### EXERCISE REQUIREMENTS
Gather every line of the data below that contains the string "screenshot", treating uppercase and lowercase as different.
--- START DATA ENTRIES ---
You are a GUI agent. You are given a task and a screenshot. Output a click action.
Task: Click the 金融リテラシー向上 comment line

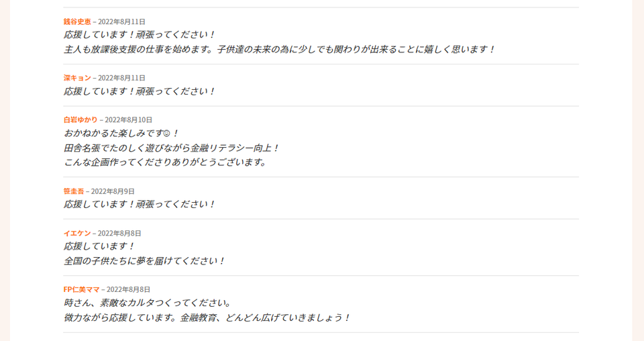[x=171, y=148]
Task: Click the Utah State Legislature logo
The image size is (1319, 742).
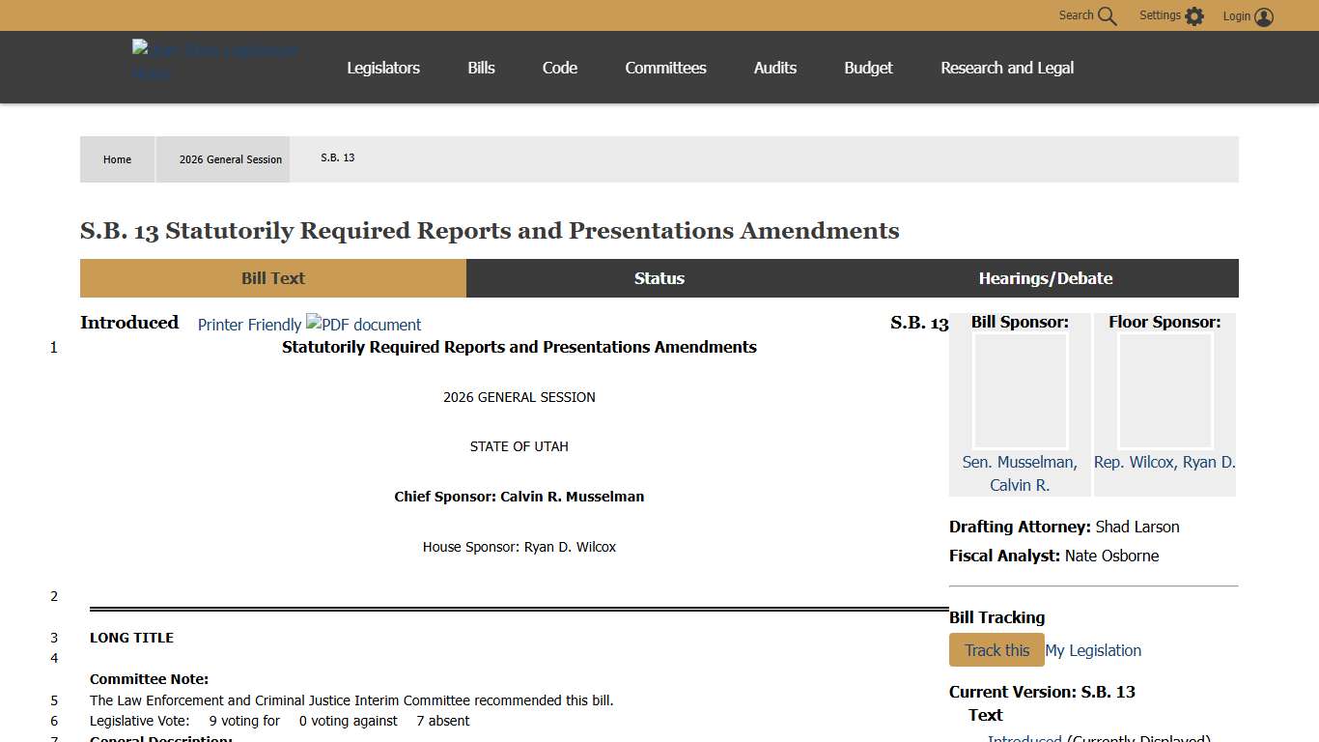Action: pos(215,61)
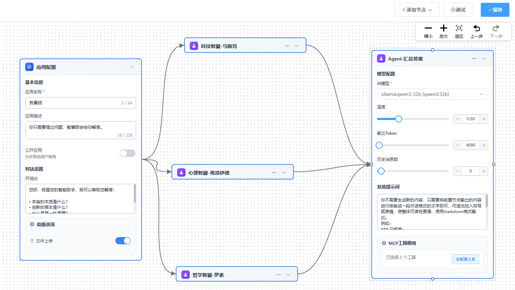Open the 添加节点 menu
Viewport: 515px width, 290px height.
click(x=416, y=10)
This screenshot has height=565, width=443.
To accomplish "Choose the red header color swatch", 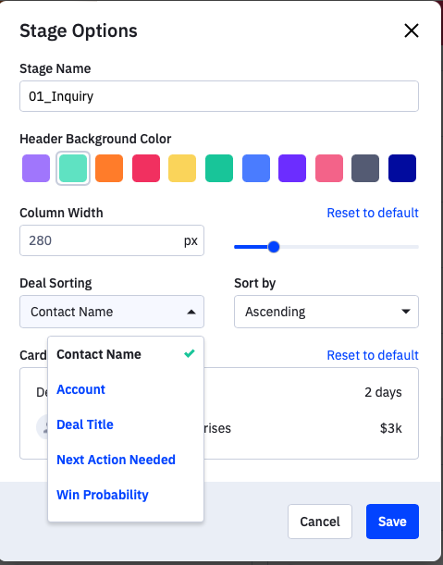I will click(146, 168).
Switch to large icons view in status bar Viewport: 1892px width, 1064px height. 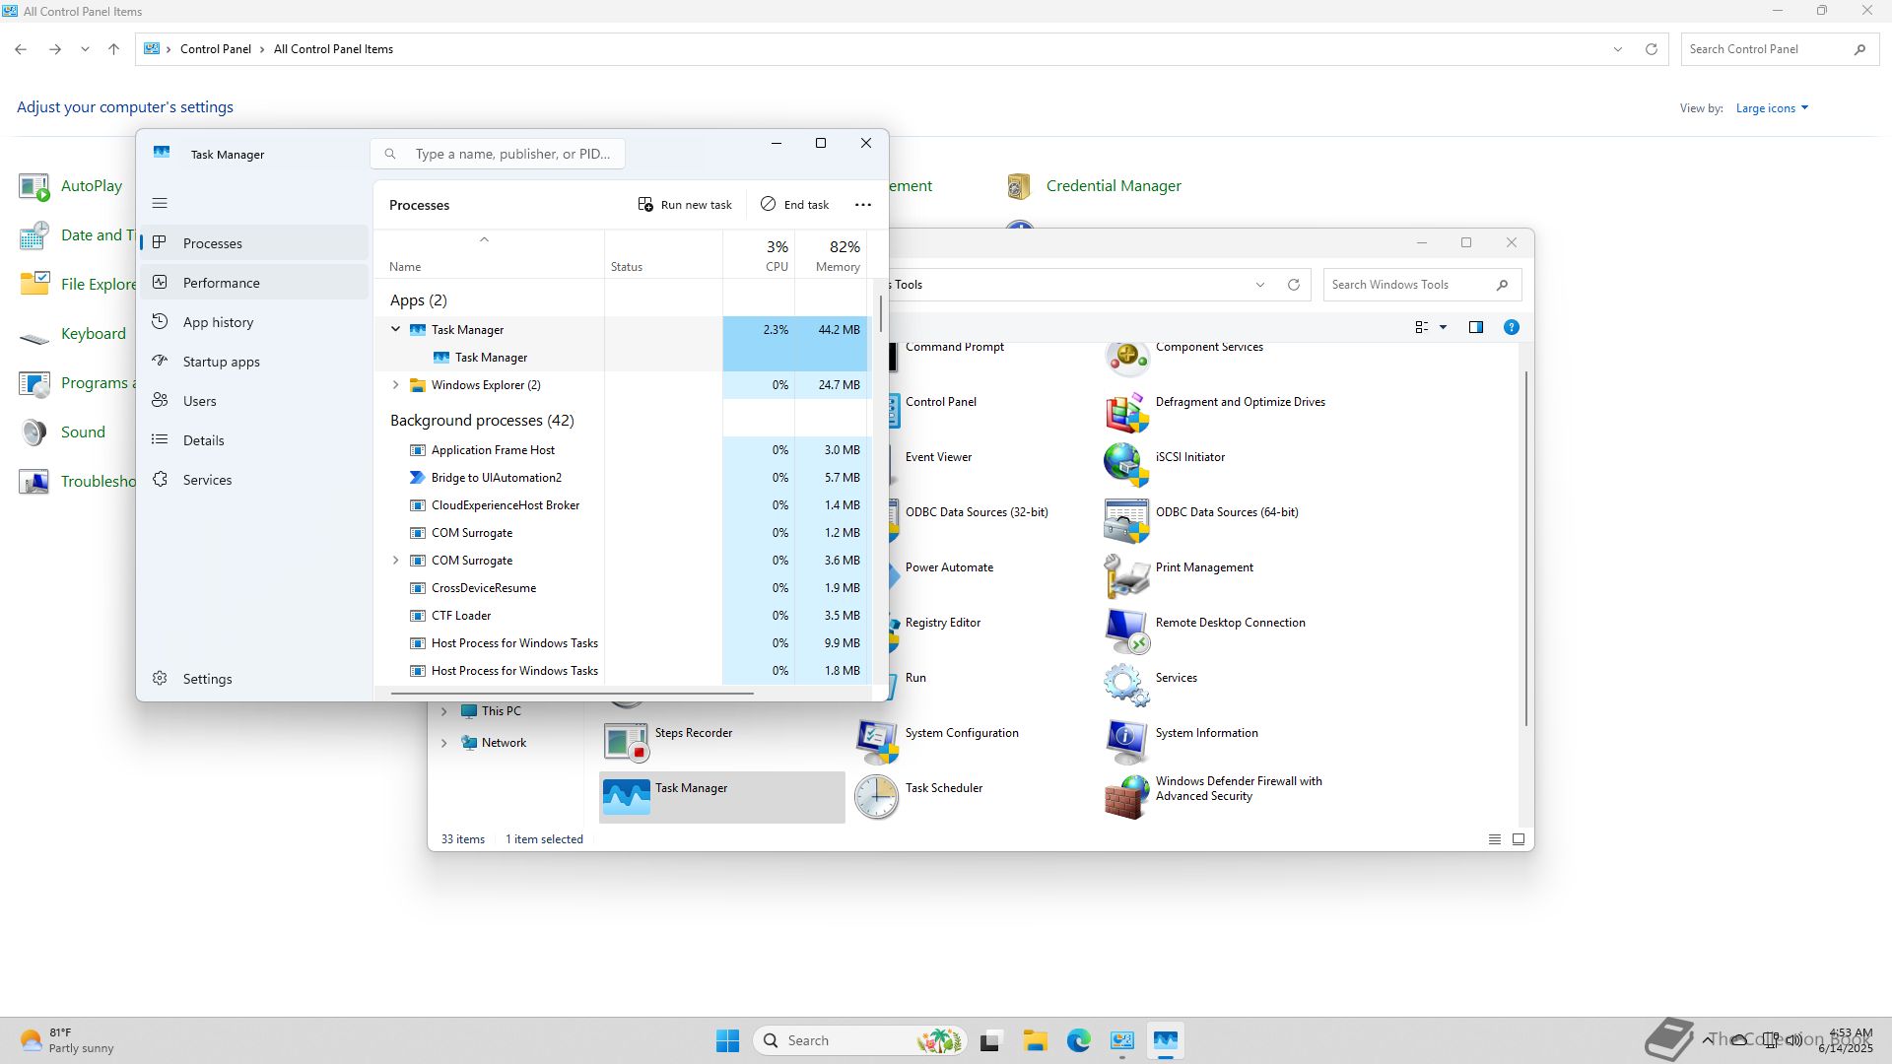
--- END DATA ENTRIES ---
### SOLUTION
You are a GUI agent. You are given a task and a screenshot. Output a click action.
This screenshot has height=565, width=443.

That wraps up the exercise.